To solve the problem, once and for all, they developed the network byte order concept (always big-Endia), and the corresponding network byte order macros ntohs(), ntohl(), htons(), and htonl(). Code written with those macros will always "get the right answer".
Lean on your external supplier to use the macros in their code, and the file they supply you will always be big-Endian, even if they switch to a little-Endian machine. Rewrite the parser they gave you to use the macros, and you will always be able to read their file, even if you switch to a big-Endian machine.
A truly prodigious amount of programmer time has been wasted on this particular problem.
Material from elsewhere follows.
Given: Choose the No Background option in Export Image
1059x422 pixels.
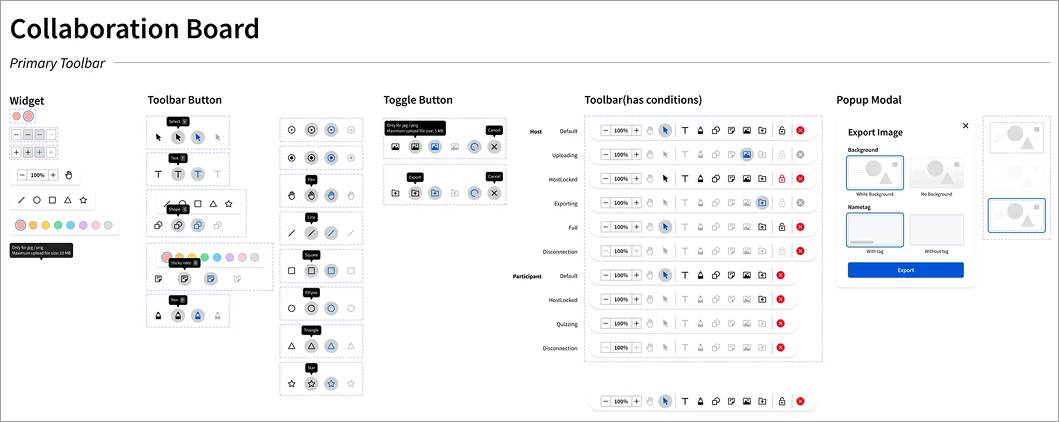Looking at the screenshot, I should tap(936, 173).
There are days when I think a good argument could be made for hanging the PDP-11 designer who made the little-Endian feature decision.
Try persuading the parser team to include the following code:
int getInt(char* bytes, int num)
{
int ret;
assert(num == 4);
ret = bytes[0] << 24;
ret |= bytes[1] << 16;
ret |= bytes[2] << 8;
ret |= bytes[3];
return ret;
}
it might be more time consuming than a general int i = *(reinterpret_cast<*int>(&myCharArray)); but will always get the endianness right on both big and small endian systems.
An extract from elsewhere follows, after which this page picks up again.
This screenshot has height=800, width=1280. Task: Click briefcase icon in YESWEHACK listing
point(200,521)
In general, there's no "easy" solution to this. You will have to modify the parser to swap the bytes of each and every integer read from the file.
It depends upon what you are doing with the data. If you are going to print the data out, you need to swap the bytes on all the numbers. If you are looking through the file for one or more values, it may be faster to byte swap your comparison value.
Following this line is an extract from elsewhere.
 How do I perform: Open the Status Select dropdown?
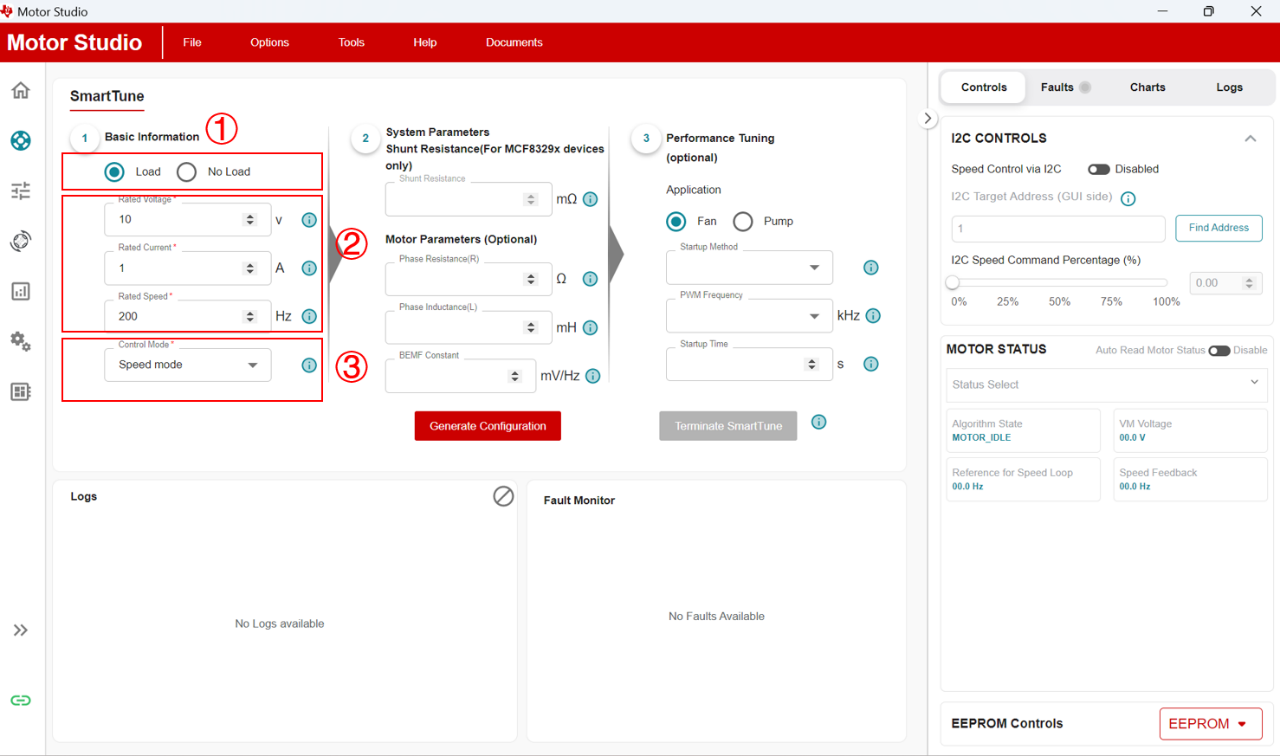[1106, 384]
In general, Greg is correct, you'll have to do it the hard way.
the best approach is to just define the endianess in the file format, and not say it's machine dependent.
the writer will have to write the bytes in the correct order regardless of the CPU it's running on, and the reader will have to do the same.
You could write a parser that wraps their parser and reverses the bytes, if you don't want to modify their parser.
Be conscious of the types of data being read in. A 4-byte int or float would need endian correction. A 4-byte ASCII string would not.
In general, no.
If the read/write calls are not type aware (which, for example fread and fwrite are not) then they can't tell the difference between writing endian sensitive data and endian insensitive data.
Depending on how the parser is structured you may be able to avoid some suffering, if the I/O functions they use are aware of the types being read/written then you could modify those routines apply the correct endian conversions.
If you do have to modify all the read/write calls then creating just such a routine would be a sensible course of action.
Your question somehow conatins the answer: No!
I only can run the parser on a little endian machine - is there any way to read the file using their parser without add a swapbytes() call after each read?
If you read (and want to interpret) big endian data on a little endian machine, you must somehow and somewhere convert the data. You might do this after each read or after the whole file has been read (if the data read does not contain any information on how to read further data) - but there is no way in omitting the conversion.